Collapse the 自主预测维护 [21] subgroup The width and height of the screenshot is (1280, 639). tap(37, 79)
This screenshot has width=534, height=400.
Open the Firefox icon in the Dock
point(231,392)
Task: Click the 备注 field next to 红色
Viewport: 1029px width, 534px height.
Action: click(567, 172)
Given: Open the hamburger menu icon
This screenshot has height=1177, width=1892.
══════════════════════════════
### EXERCISE BRIEF:
Please scale the coordinates in the answers of all the rows above by 1.9, rounding each result to a whole number with halves going up. Reproduce every line in full, requests included, and leave all other numbers unchanged.

### ANSWER BELOW:
Collapse the 自主预测维护 [21] subgroup The width and height of the screenshot is (1280, 639). tap(70, 150)
This screenshot has width=534, height=400.
Open the Firefox icon in the Dock
point(439,745)
Task: Click the 备注 field next to 红色
Viewport: 1029px width, 534px height.
Action: click(1077, 327)
Given: Open the hamburger menu icon
This screenshot has height=1177, width=1892.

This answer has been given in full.